### EXTRAIT À LIRE:
·····
Souvent considéré comme un cynique, il se piquait de donner à la République de Florence une force politique, quand elle ne brillait que par les arts et le commerce. 

Il n’avait cependant aucune illusion quant aux hommes qu'il pensait méchants par nature, déclarant, comme le rappelle Laurent Gutmann, "mon intention étant d’écrire des choses utiles à qui les écoutent, il m’a semblé plus pertinent de suivre la vérité effective des choses que l’idée que l’on s’en fait."

C’est sous cet augure terrible que le metteur en scène a transposé le texte en une session d'apprentissage au pouvoir. 

Le portrait qui surplombe le décor d'une de ces salles de formation stéréotypées n’est d'ailleurs pas celui du pâle dédicataire mais bien celui de César Borgia, souvent cité par Machiavel mais resté célèbre comme un tyran enclin aux crimes politiques.

Crédit photo : Pierre Grosbois

Crédit photo : Pierre Grosbois

D'emblée, le public est requalifié en peuple devant lequel les trois aspirants au pouvoir vont devoir se livrer à un jeu de rôles sans concessions, encadré par deux formateurs et illustré de pauses musicales, sous prétexte d'apprendre à chanter en choeur  le "Tu dormi, io veglio" de Tromboncino.

Pour la première leçon, c'est une galette des rois qui détermine qui portera la couronne car, comme le rappelle Nicolas, incarné par le formateur en manteau Renaissance, c'est parfois le hasard qui désigne celui à qui échoit le pouvoir.

A l'image du texte qui se voulait pragmatique, la session se déroule ensuite sous forme d'exercices au cours desquels  les stagiaires se débattre pour s'emparer du pouvoir et surtout le garder : il faut avoir des finances solides,  former des alliances, mener des guerres, satisfaire le peuple autant que les puissants, n'être influencé ni par les flatteurs ni par les détracteurs, faire des promesses et savoir ne pas les tenir, au point qu'on en arrive à la conclusion qu'il  faut être méchant avec intelligence pour être craint sans être haï.
·····
### DONNÉES EXTRAITES:
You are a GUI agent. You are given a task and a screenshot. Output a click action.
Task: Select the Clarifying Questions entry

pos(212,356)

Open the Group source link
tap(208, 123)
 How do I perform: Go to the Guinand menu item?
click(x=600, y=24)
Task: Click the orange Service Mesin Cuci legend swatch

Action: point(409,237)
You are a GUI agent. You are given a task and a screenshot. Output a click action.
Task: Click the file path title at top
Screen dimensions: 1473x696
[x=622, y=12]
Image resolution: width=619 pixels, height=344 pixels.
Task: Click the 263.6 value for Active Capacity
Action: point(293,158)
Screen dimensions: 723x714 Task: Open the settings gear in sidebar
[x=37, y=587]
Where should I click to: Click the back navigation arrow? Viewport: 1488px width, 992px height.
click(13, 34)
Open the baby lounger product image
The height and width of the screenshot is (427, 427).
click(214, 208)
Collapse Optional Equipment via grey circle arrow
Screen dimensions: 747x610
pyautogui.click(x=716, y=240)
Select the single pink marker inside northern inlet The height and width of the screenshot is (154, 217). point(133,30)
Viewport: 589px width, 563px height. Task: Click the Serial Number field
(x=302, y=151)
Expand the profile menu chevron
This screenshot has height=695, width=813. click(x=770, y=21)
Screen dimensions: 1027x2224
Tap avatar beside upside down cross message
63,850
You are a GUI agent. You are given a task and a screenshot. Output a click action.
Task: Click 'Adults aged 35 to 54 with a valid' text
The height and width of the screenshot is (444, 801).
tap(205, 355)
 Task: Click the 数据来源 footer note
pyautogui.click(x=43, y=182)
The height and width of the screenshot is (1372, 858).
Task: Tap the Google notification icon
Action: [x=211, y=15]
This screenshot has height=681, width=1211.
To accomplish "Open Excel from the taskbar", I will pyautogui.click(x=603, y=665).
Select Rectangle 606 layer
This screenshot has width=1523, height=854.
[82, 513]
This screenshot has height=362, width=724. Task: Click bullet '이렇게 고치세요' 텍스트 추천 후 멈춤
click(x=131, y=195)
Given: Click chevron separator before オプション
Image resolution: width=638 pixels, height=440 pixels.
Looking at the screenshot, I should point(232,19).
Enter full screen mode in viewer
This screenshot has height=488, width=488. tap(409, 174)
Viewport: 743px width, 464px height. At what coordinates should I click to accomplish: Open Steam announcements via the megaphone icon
·····
### CONSIGNES:
1/ Dites si chacune des affirmations suivantes concorde avec l'extrait à lire, par oui ou par non, en citant à l'identique les mots qui tranchent. (a) Le portrait du décor représente César Borgia. (b) Lors de la première leçon, la couronne est attribuée par un vote du public. (c) Les trois aspirants au pouvoir sont encadrés par deux formateurs.
2/ Recopiez le passage de l'extrait à lire qui va de "Il n’avait cependant" à "aux crimes politiques.", en substituant "salles de réunion" à "salles de formation".
3/ Rédigez la suite de ce compte rendu d'un spectacle sur l'apprentissage du pouvoir, en reprenant juste après sa dernière phrase.
Les enregistrements forment un ensemble distinct de l'extrait.

### RÉSULTATS:
1/
(a) Oui : « n’est d'ailleurs pas celui du pâle dédicataire mais bien celui de César Borgia ».
(b) Non : « c'est une galette des rois qui détermine qui portera la couronne ».
(c) Oui : « les trois aspirants au pouvoir vont devoir se livrer à un jeu de rôles sans concessions, encadré par deux formateurs ».

2/
Il n’avait cependant aucune illusion quant aux hommes qu'il pensait méchants par nature, déclarant, comme le rappelle Laurent Gutmann, "mon intention étant d’écrire des choses utiles à qui les écoutent, il m’a semblé plus pertinent de suivre la vérité effective des choses que l’idée que l’on s’en fait."

C’est sous cet augure terrible que le metteur en scène a transposé le texte en une session d'apprentissage au pouvoir. 

Le portrait qui surplombe le décor d'une de ces salles de réunion stéréotypées n’est d'ailleurs pas celui du pâle dédicataire mais bien celui de César Borgia, souvent cité par Machiavel mais resté célèbre comme un tyran enclin aux crimes politiques.

3/
 

Crédit photo : Pierre Grosbois

Crédit photo : Pierre Grosbois

Devant ce monument de cynisme porté avec brio par une brochette d'acteurs très convaincants, on rit beaucoup sans rien perdre du texte : chaque tentative maladroite pour maîtriser le  pouvoir est interrompue d'un coup de sifflet puis commentée d'une citation de Machiavel, que le Nicolas formateur délivre avec une conviction dérangeante.

Car enfin, ce qui sous-tend tous ces bons conseils politiques c'est bien l'idée que la fin justifie les moyens.

On soupçonne Machiavel d'avoir fait preuve d'une ruse subversive en publiant ce traité. D'ailleurs Diderot soulignait  " c’est comme s’il eût dit à ses concitoyens, lisez bien cet ouvrage. Si vous acceptez jamais un maître, il sera tel que je vous le peins : voilà la bête féroce à laquelle vous vous abandonnerez".

Le décor de bureau met aussi le texte dans une autre perspective, celle du monde impitoyable de l'entreprise. 

Gouvernants/patrons, employés/sujets, peu importent les termes : le pouvoir par nature s’exerce partout, et s’il est bon d'en reconnaître les excès, il reste difficile d’y échapper.